The North Tonawanda Police Department was organized April 20, 1888, with 2 patrolmen under the command of Chief Charles Kohler, with the primary functions of improving the quality of life for the residents by controlling drunks and vagrants, and to watch for fire in the mighty lumber yards at night. The police station was located at the YMCA building, at the corner of Main and Tremont Streets. Born in Wheatfield, August 5, 1857, Charles Kohler served on the police force of North Tonawanda for six years, some reports stating five of which he was chief. There are conflicting accounts however that say in 1892 he was elected police justice for four years and in 1896 he was re-elected for four years more. In the spring of 1897 he was legislated out of office by the incorporation of North Tonawanda as a city and six weeks later elected supervisor in the First ward.
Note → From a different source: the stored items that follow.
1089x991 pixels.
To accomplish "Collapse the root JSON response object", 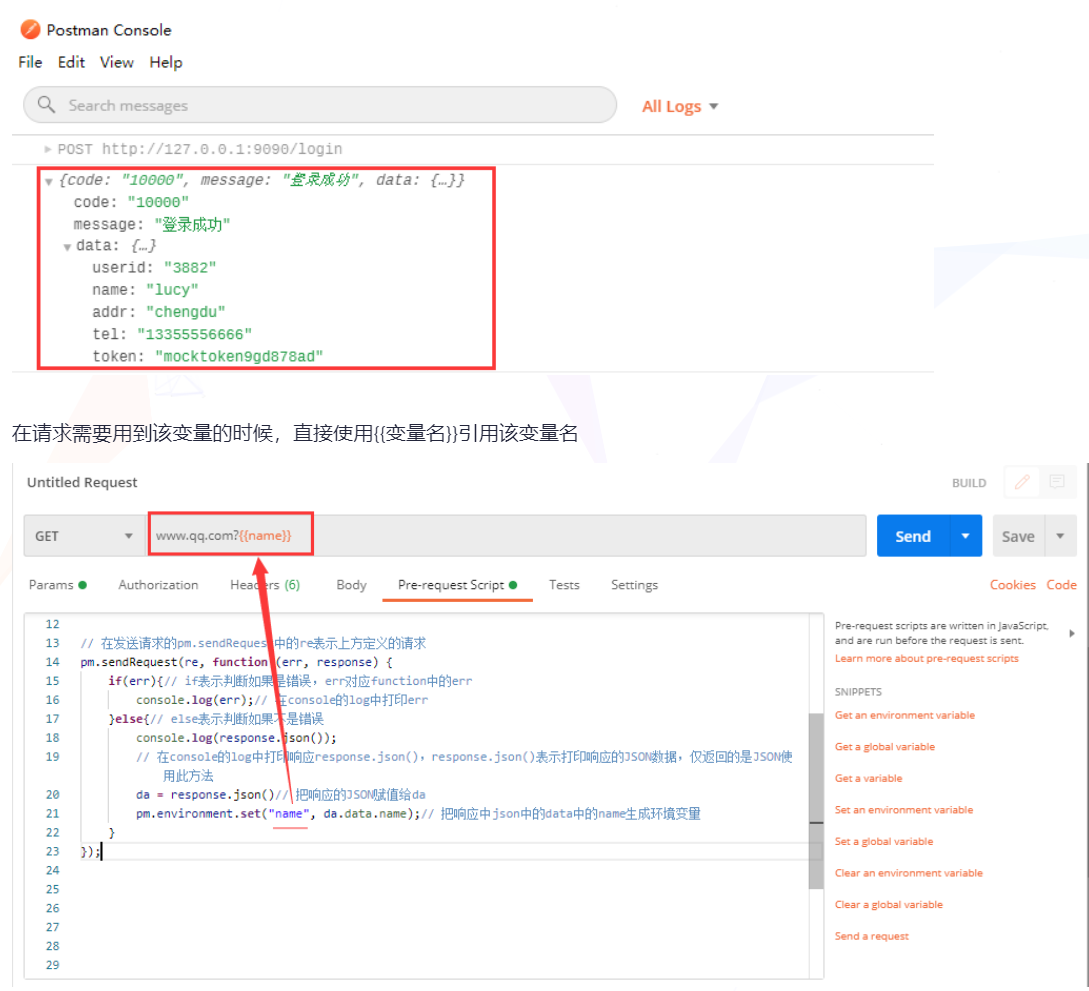I will pyautogui.click(x=49, y=181).
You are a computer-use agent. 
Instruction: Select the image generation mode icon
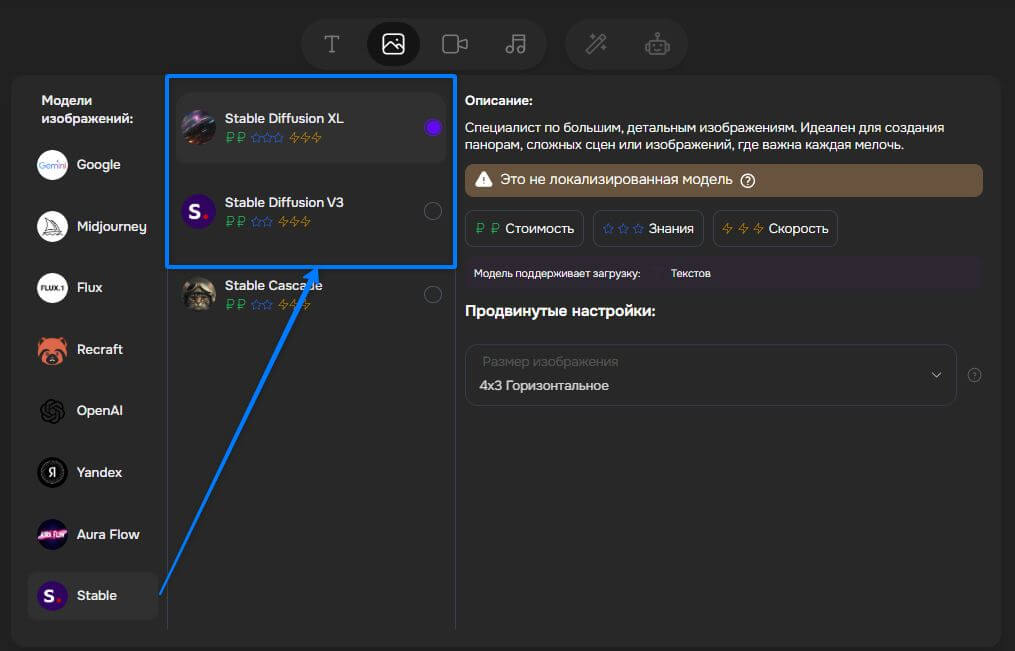coord(393,44)
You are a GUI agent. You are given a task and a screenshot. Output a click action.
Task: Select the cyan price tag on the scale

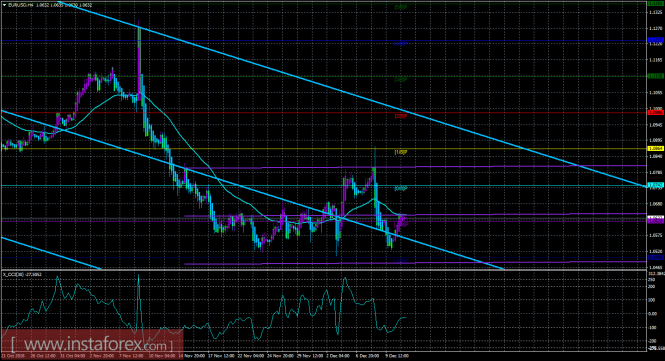click(x=656, y=185)
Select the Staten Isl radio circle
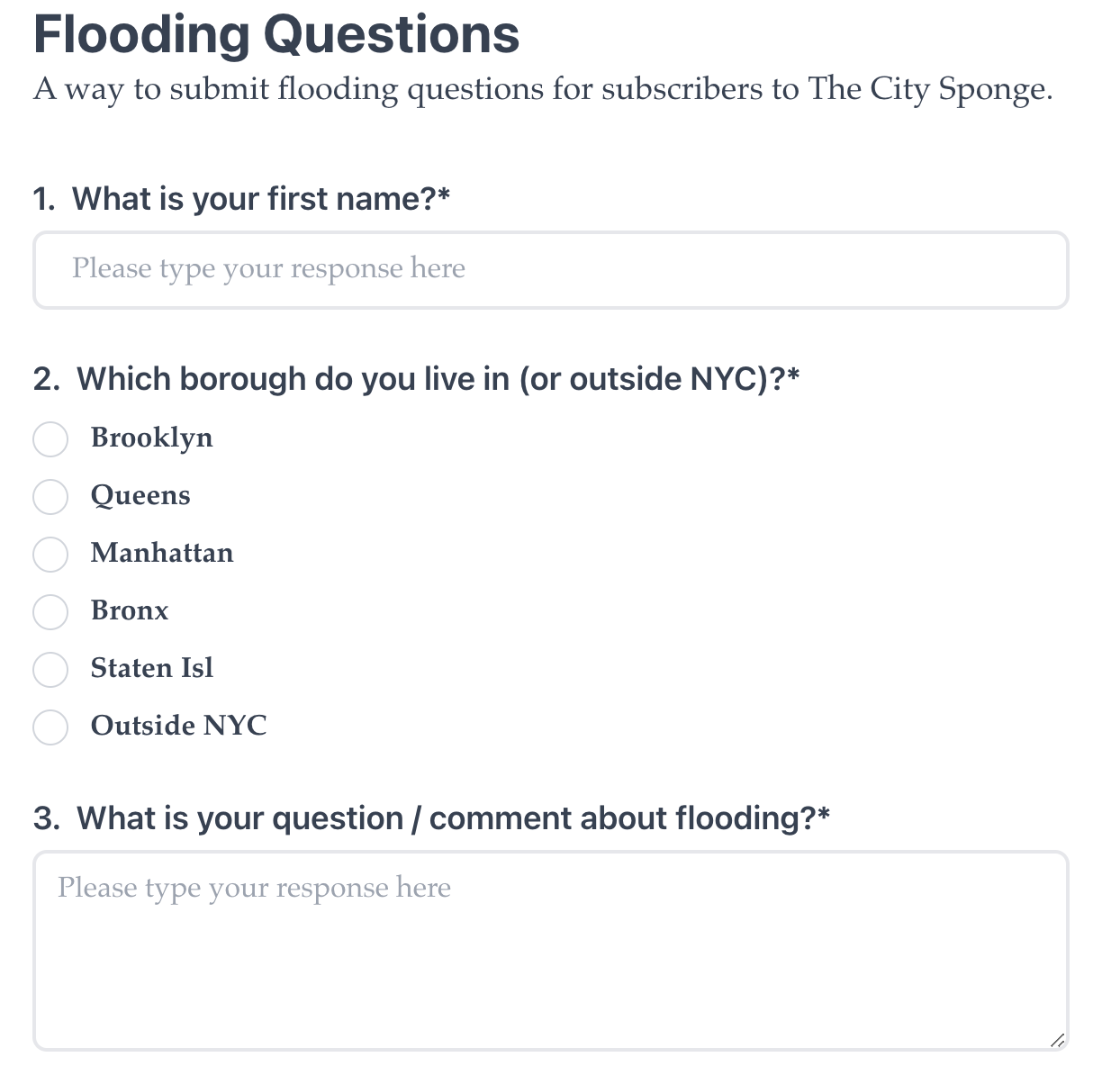Image resolution: width=1120 pixels, height=1066 pixels. [x=50, y=670]
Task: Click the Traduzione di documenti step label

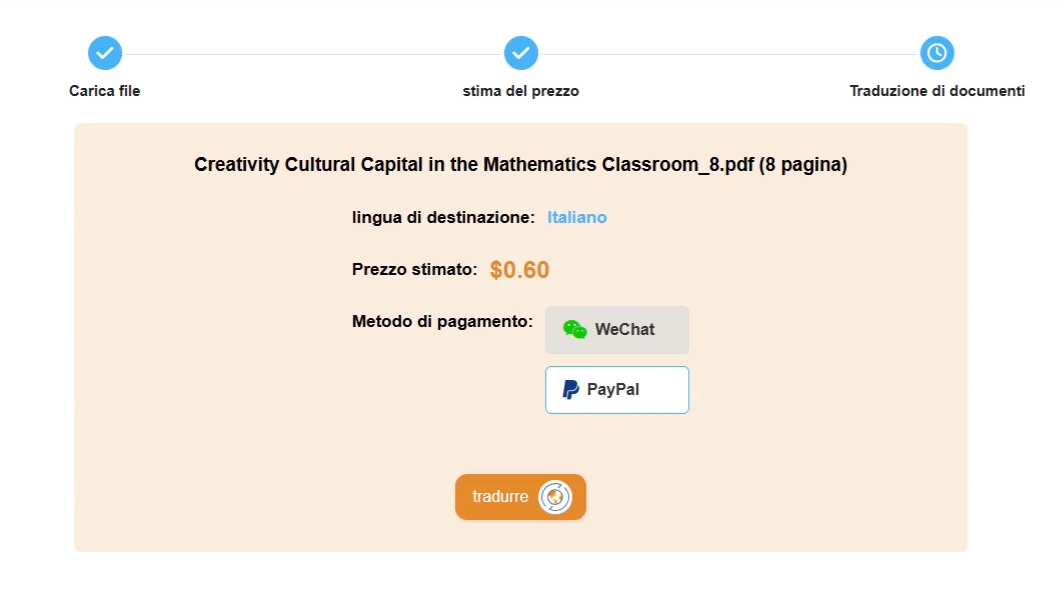Action: click(937, 91)
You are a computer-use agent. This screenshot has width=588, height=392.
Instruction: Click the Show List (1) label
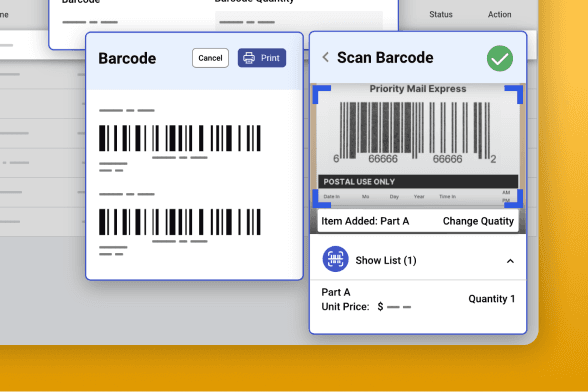pyautogui.click(x=386, y=260)
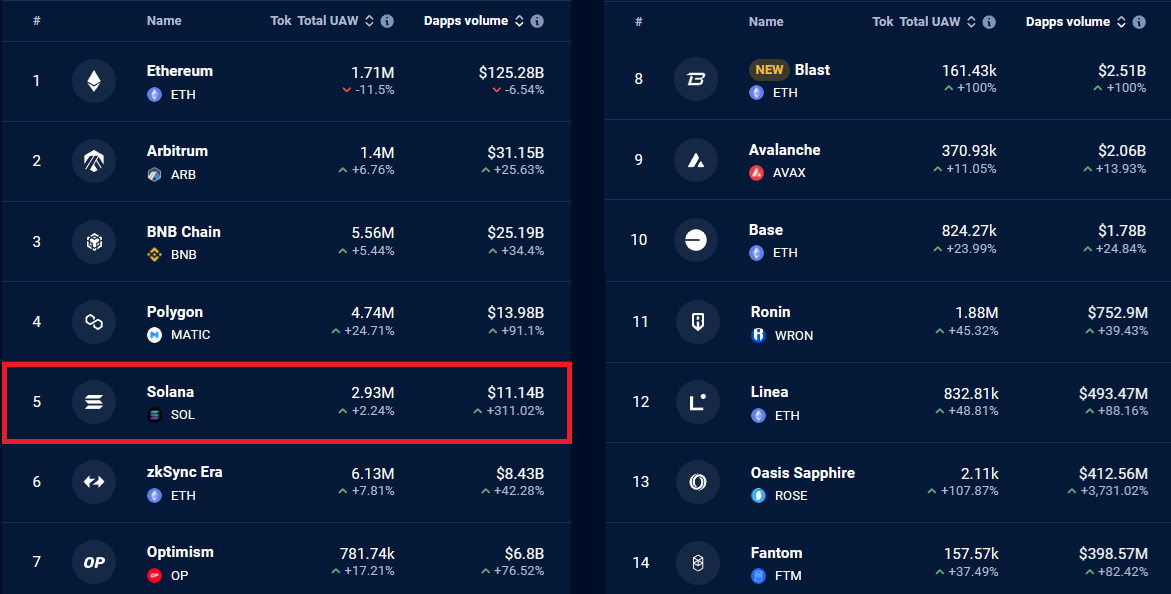Screen dimensions: 1171x594
Task: Sort right table by Dapps volume
Action: point(1121,22)
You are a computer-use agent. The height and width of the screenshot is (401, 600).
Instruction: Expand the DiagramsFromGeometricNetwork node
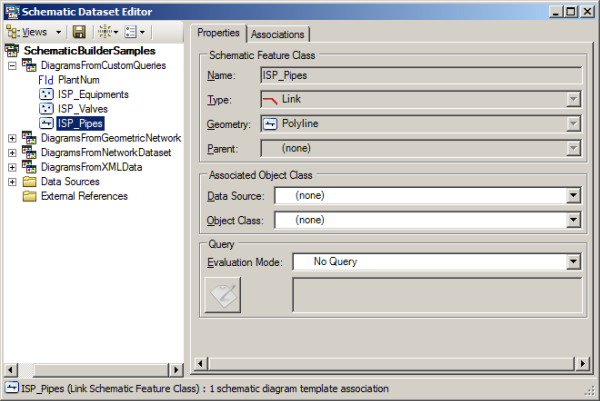(12, 138)
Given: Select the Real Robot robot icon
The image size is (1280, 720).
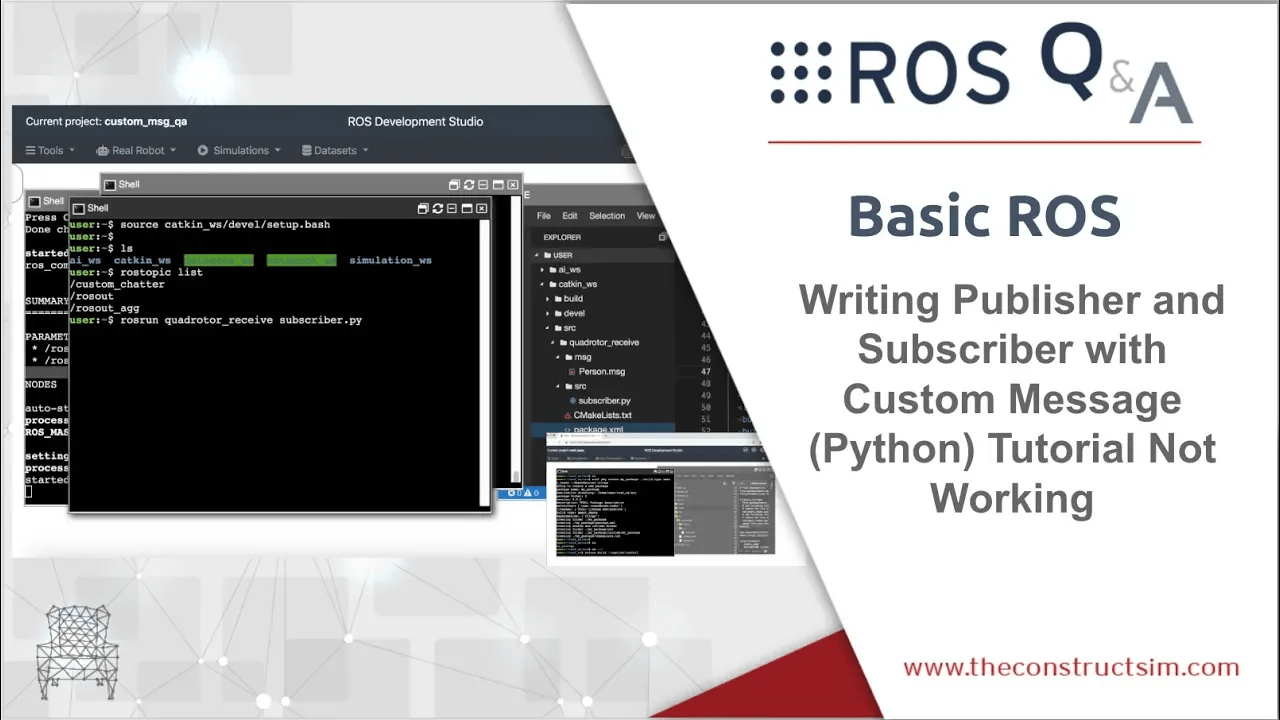Looking at the screenshot, I should (x=105, y=150).
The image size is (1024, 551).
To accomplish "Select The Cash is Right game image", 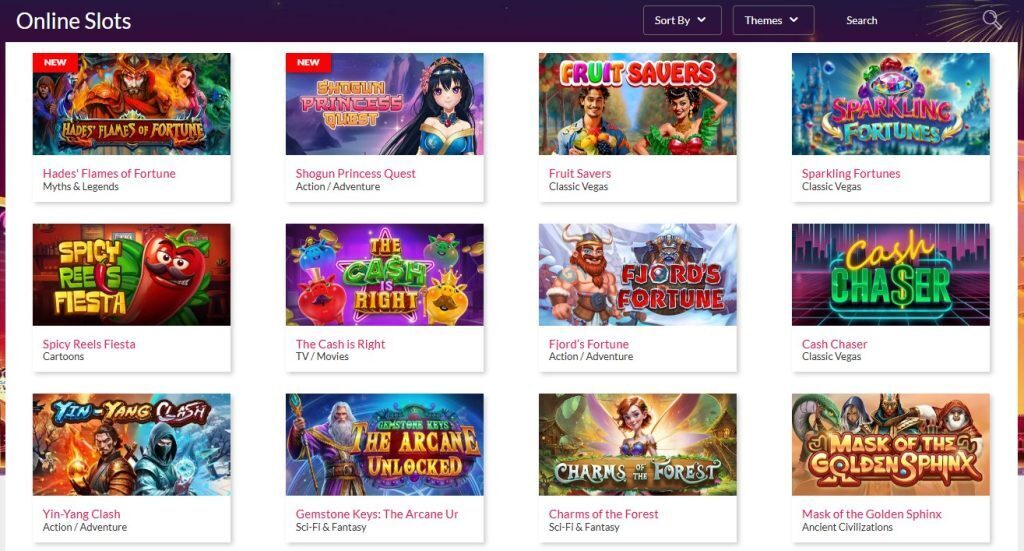I will point(385,275).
Other reports show a man by the name of John Kelly being appointed chief of police April 16, 1890, his predecessor Charles Kohler then being assigned as a constable along with John Ryan, historically thought to be the city's second police chief (see excerpt from the Buffalo Evening News above-left). By 1896, the force consisted of 6 patrolmen and a sergeant, under the leadership of Chief John F. Ryan. Formal rules and regulations for the department were adopted by the Village Board on April 24, 1900. The City’s first traffic signal was installed around this time to control the influx of vehicular traffic. On May 22, 1919, the department obtained its first mechanized patrol vehicle, a motorcycle operated by patrolman Albert Kasbaum. Approximately three months later, on August 18, 1919, the machine contributed to his death, when he was shot by the operator of a stolen vehicle on Niagara Falls Boulevard.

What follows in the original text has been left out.